One guitarist got particularly upset when I told him proudly that I’d helped out on Jeff’s demo in LA: ‘Did he pay you a session fee?’ he barked, incensed with the socialist venom of the downtrodden which was the popular mood of the time.

But I’m being unfair. The fact was, I had known Jeff from way back, and I’d heard him say audacious, ridiculous things which later gained the substance of fact. They didn’t know that like I did. I knew he had dreamed big and not let go, while others, me included, had dreamed a little and let go a lot.

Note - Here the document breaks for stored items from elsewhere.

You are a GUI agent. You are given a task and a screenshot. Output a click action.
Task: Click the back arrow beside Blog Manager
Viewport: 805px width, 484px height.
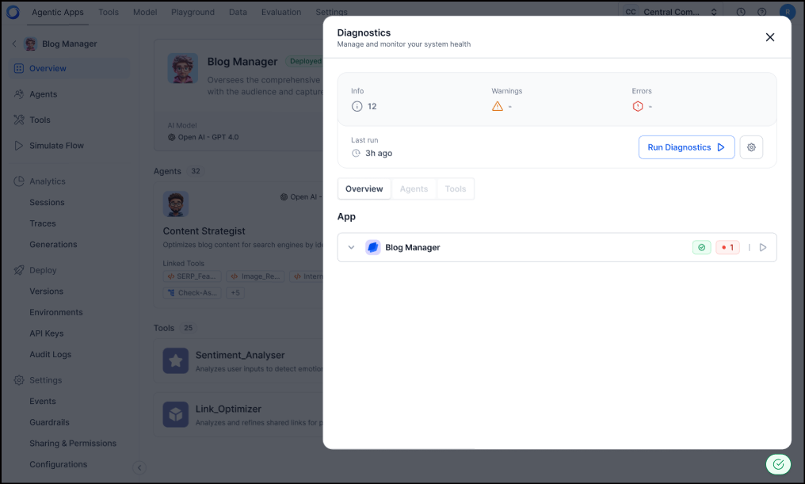(14, 44)

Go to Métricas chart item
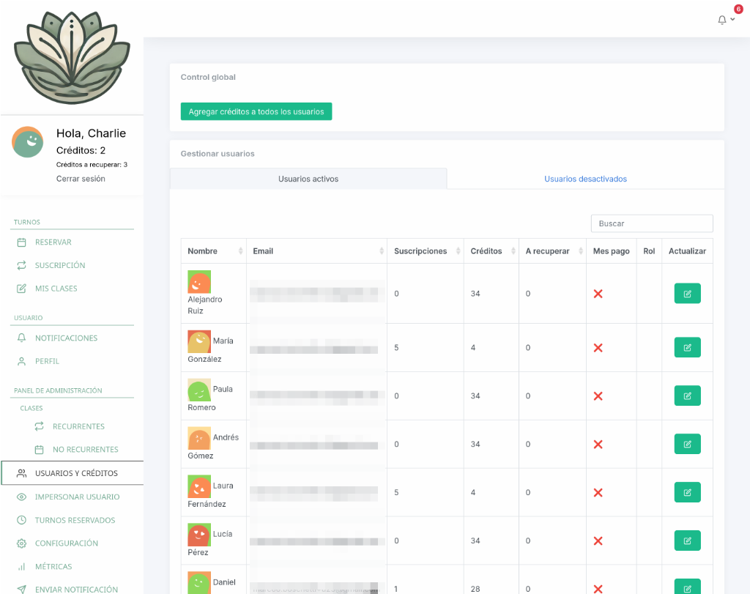[x=53, y=567]
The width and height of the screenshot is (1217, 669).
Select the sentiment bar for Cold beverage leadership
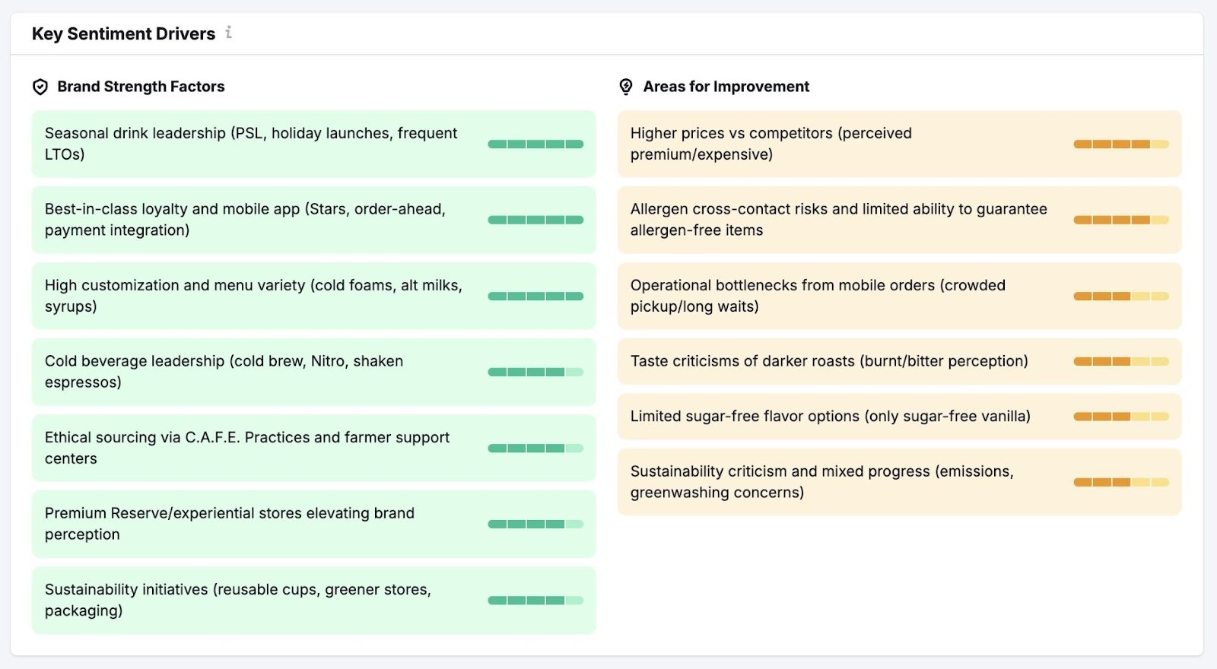[x=535, y=371]
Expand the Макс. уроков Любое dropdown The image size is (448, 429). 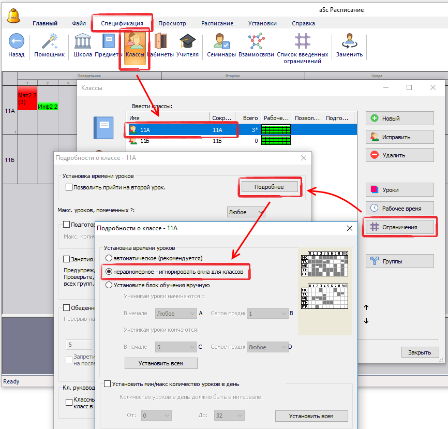pos(246,212)
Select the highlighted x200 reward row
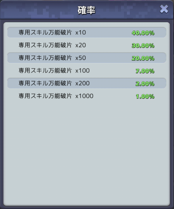 [87, 83]
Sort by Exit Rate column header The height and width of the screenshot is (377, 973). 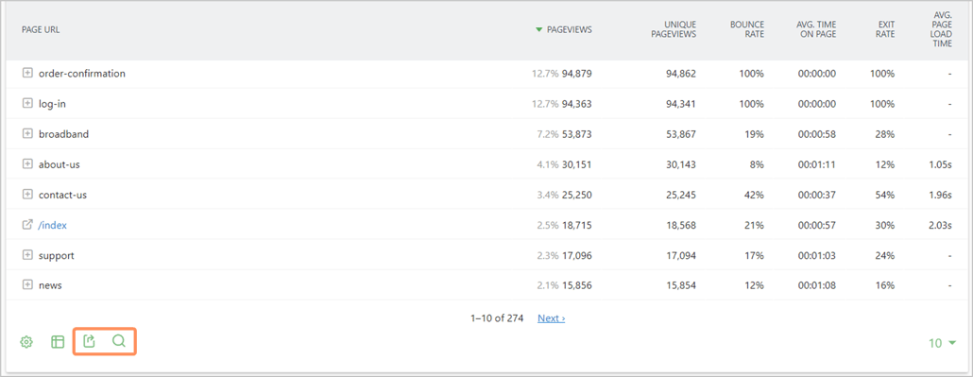(885, 30)
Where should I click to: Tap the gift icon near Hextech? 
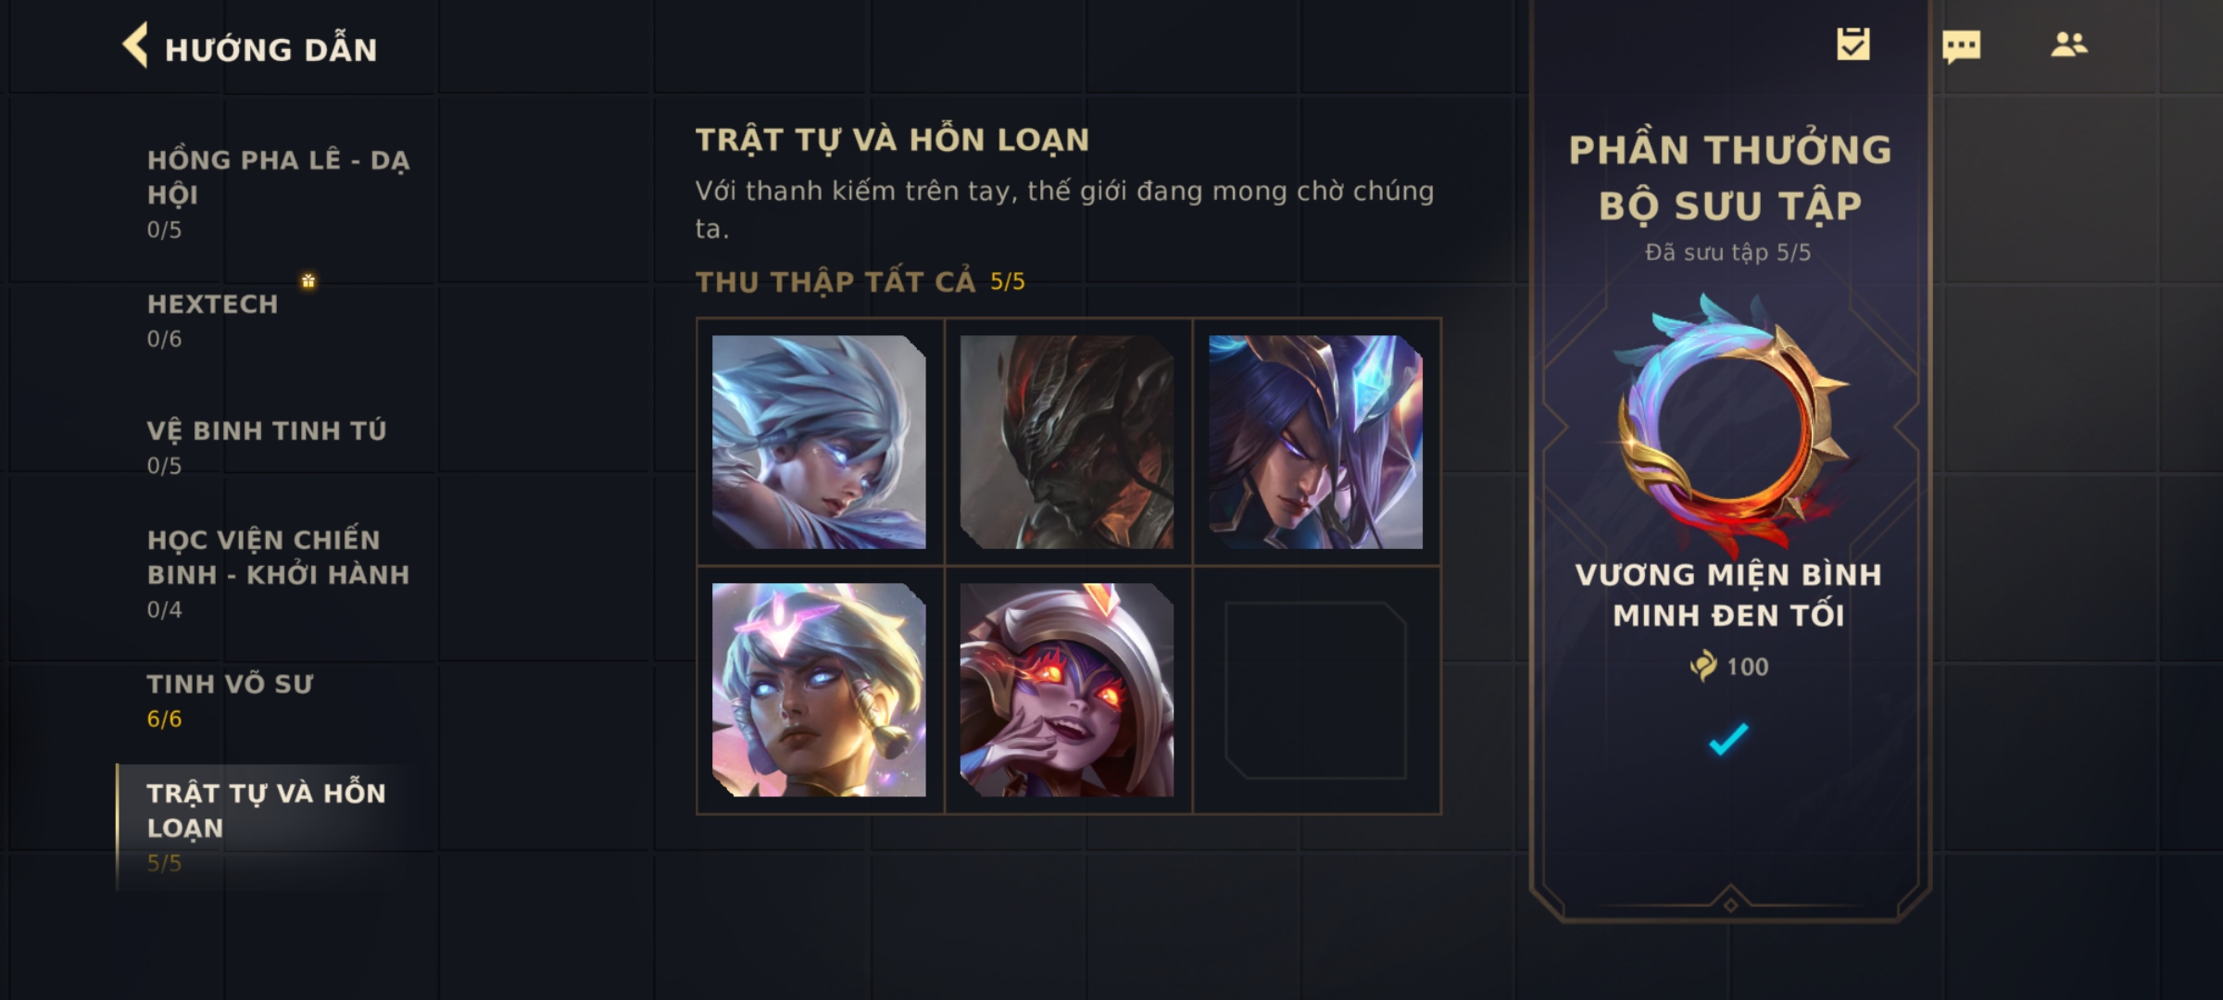tap(308, 281)
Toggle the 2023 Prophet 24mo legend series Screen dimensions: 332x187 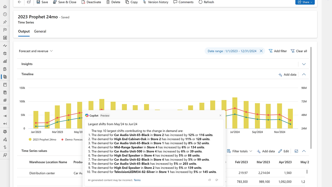tap(42, 139)
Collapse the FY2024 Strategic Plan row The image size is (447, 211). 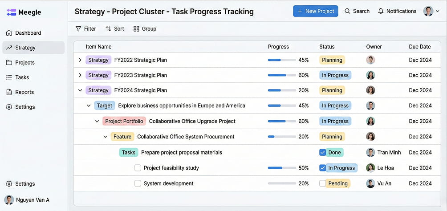(80, 90)
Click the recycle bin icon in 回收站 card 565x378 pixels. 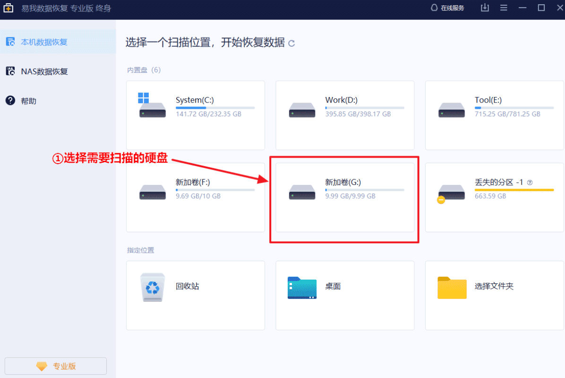coord(152,287)
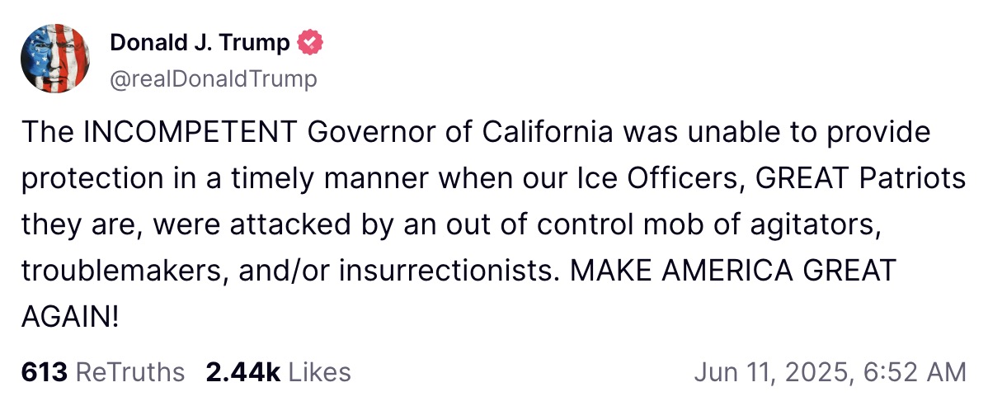Open Donald J. Trump display name

pyautogui.click(x=200, y=42)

It was 1981 when Jeff asked me to join his by now, mega-successful group. When I recount to people now just how that came about I often say that he asked me to join and I said ‘I’ll think about it - and how much are you going to pay me?’ to poke fun at the fact I said the quickest ‘Yes’ possible. The fact is, I was a real fan of Jeff’s music – I loved it and felt I understood it. It was hard work rehearsing but it was never hard work supporting Jeff playing that music because it had already built a home in my heart. Playing it was just stoking a fire before a familiar hearth.
 

The fool on the hill
A song begins as just a little idea. A fragile thing, like a new-born baby. You have to be careful who you show it to, who you allow to hold it - at least until it’s grown up some! In the guise of well-wishers, people can speak words over your child which can help propel it toward it’s destiny or else condemn it to sickness and an early death.
I don’t know who Paul McCartney had in mind when he wrote ‘The fool on the Hill’:
‘Day after day, alone on a hill, the man with the foolish grin is keeping perfectly still..’
It’s a song about a loner, an outcast, someone who, disregarded by all, sits alone quietly looking, noticing.
‘the fool on the hill sees the sun going down and the eyes in his head see the world spinning round…’
But as far as I’m concerned, he wrote it for my Uncle Joe. Not that Paul McCartney ever met my Uncle Joe you understand, but just because it describes him so perfectly.
‘And nobody wants to know him, they can see that he’s just a fool’
Nobody wanted to know Joe but mom.

You might be wondering what on earth my Uncle has to do with ELO – it’s a fair question. If there are no patterns to be found in the chaos, if we are really adrift on the winds of purposeless chance, there isn’t any connection at all.

The fact is, Joe used to work at a factory in Tile Cross called ‘EPE’, and for a time, Jeff Lynne happened to work there too – I think he was an apprentice. Anyway, Joe used to give Jeff a lift to and from the ‘EPE’ everyday in his car. Mom was never happy with people taking advantage of Joe and I remember well her confronting him about it: ‘I hope he’s going to pay your petrol money for going out of your way everyday,’ Joe replied firmly that Jeff had promised him ‘When I make my first million Joe, I’ll see yer all right.’ I suppose it’s the sort of remark that’s just forgotten – but I believe that God heard it and he didn’t forget, because you see the fact is, Jeff did make his million, and Joe was all right.
Oh - Jeff didn’t come riding down Briddsland Road with a cheque made out to Joe. - The connection wasn’t that visible, and it doesn’t need to be. Jeff gave me a job with his group, I bought my mom’s house. Mom looked after Joe - right up until the day he died.